Phosphorus solubilizing bacteria possess the ability to bring sparingly insoluble inorganic or organic phosphates into soluble form by secreting organic acids. These organic acids lower soil’s pH, and in turn, bring about dissolution of immobile forms of soil phosphate.

Some of the hydroxy acid may Chelate, Ca, Al, Fe and Mg resulting in effective availability of soil P and hence, its higher utilization by plants. In general, response to phosphobacterin is found in soils high in organic matter and low in available P. Inoculation of seed or seedling of wheat, rice, potato, chickpea with phosphobaceria increases the grain yield by 7-50 per cent.

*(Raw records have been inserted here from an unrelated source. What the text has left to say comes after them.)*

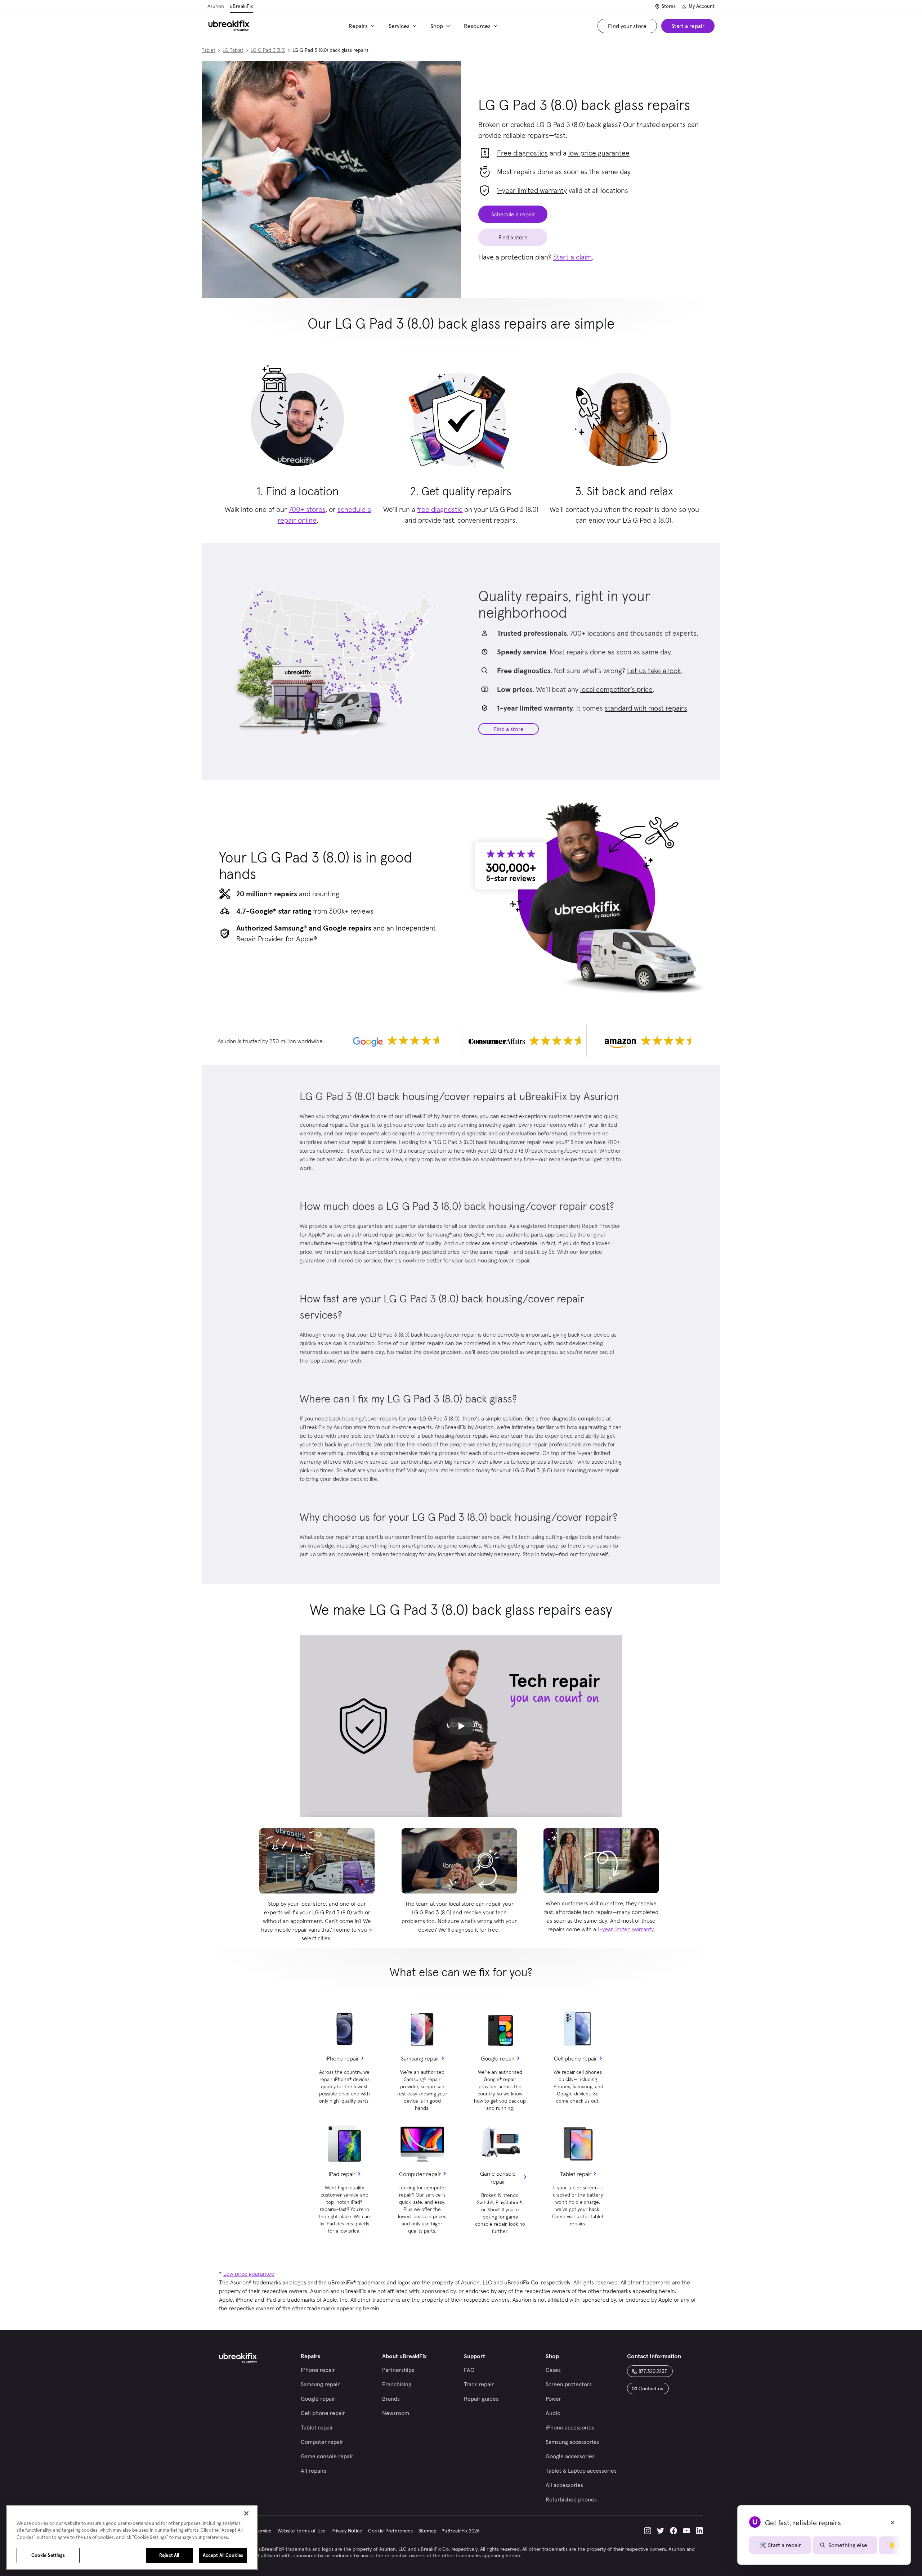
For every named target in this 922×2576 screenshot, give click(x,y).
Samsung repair (420, 2058)
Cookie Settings (48, 2555)
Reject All (169, 2555)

(ii) Vesicular Arbuscular Mycorrhiza (VAM):

Some mycorrhizal fungi that penetrate roots and form specialized structures such as vesicles and arbuscles within the cortex are called Vesicular Arbuscular Mycorrhizae (VAM). VAM-fungi are considered to be obligate symbionts. Almost 90 per cent of plants, including the most important agricultural crops, are known to be associated with VAM-fungi.

VAM-fungi have been reported to increase the uptake of phosphorus. It is believed to increase the uptake of Zn, Cu, Mn and Fe. Production of growth promoters, tolerance to pathogeneus and boosting synergistic interaction with beneficial soil microorganisms such as N-fixers and P-solubilizes, are the other advantages associated with the use of VAM.

Till date, availability of VAM-fungi culture is limited because it is an obligate symbiont and have to be maintained and multiplied on live plants. Therefore, it is difficult to produce its clear and pure inoculum on large scale.